*** Begin section ***

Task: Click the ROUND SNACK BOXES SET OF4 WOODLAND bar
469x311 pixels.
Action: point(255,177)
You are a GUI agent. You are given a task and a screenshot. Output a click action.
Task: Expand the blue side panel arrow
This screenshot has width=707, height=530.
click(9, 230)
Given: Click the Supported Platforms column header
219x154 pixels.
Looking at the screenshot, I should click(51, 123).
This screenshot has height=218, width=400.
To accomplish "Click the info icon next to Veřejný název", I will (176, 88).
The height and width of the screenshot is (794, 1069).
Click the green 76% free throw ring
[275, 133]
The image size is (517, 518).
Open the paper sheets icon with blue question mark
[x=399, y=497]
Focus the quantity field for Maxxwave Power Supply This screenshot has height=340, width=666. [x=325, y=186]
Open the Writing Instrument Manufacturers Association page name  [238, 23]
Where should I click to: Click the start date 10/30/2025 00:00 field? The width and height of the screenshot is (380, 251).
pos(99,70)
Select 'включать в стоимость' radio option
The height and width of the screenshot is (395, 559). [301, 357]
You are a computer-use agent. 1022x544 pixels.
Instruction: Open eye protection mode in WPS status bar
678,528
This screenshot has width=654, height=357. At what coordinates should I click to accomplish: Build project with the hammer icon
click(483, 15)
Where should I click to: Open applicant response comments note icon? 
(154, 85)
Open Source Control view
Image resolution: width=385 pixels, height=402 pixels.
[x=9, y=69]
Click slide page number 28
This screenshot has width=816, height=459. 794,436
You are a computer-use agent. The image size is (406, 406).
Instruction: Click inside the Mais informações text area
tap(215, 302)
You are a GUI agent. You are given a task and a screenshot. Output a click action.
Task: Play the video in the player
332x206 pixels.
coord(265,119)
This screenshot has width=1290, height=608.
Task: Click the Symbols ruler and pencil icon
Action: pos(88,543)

*** End section ***

### Problem requirements:
Output all of the records above unchanged.

### Reply to the task:
Task: Click the ROUND SNACK BOXES SET OF4 WOODLAND bar
469x311 pixels.
Action: point(255,177)
You are a GUI agent. You are given a task and a screenshot. Output a click action.
Task: Expand the blue side panel arrow
This screenshot has width=707, height=530.
click(9, 230)
Given: Click the Supported Platforms column header
219x154 pixels.
Looking at the screenshot, I should click(51, 123).
This screenshot has height=218, width=400.
To accomplish "Click the info icon next to Veřejný název", I will (176, 88).
The height and width of the screenshot is (794, 1069).
Click the green 76% free throw ring
[275, 133]
The image size is (517, 518).
Open the paper sheets icon with blue question mark
[x=399, y=497]
Focus the quantity field for Maxxwave Power Supply This screenshot has height=340, width=666. [x=325, y=186]
Open the Writing Instrument Manufacturers Association page name  [238, 23]
Where should I click to: Click the start date 10/30/2025 00:00 field? The width and height of the screenshot is (380, 251).
pos(99,70)
Select 'включать в стоимость' radio option
The height and width of the screenshot is (395, 559). [301, 357]
You are a computer-use agent. 1022x544 pixels.
Instruction: Open eye protection mode in WPS status bar
678,528
This screenshot has width=654, height=357. At what coordinates should I click to accomplish: Build project with the hammer icon
click(483, 15)
Where should I click to: Open applicant response comments note icon? 
(154, 85)
Open Source Control view
Image resolution: width=385 pixels, height=402 pixels.
[x=9, y=69]
Click slide page number 28
This screenshot has width=816, height=459. 794,436
You are a computer-use agent. The image size is (406, 406).
Instruction: Click inside the Mais informações text area
tap(215, 302)
You are a GUI agent. You are given a task and a screenshot. Output a click action.
Task: Play the video in the player
332x206 pixels.
coord(265,119)
This screenshot has width=1290, height=608.
Task: Click the Symbols ruler and pencil icon
Action: pos(88,543)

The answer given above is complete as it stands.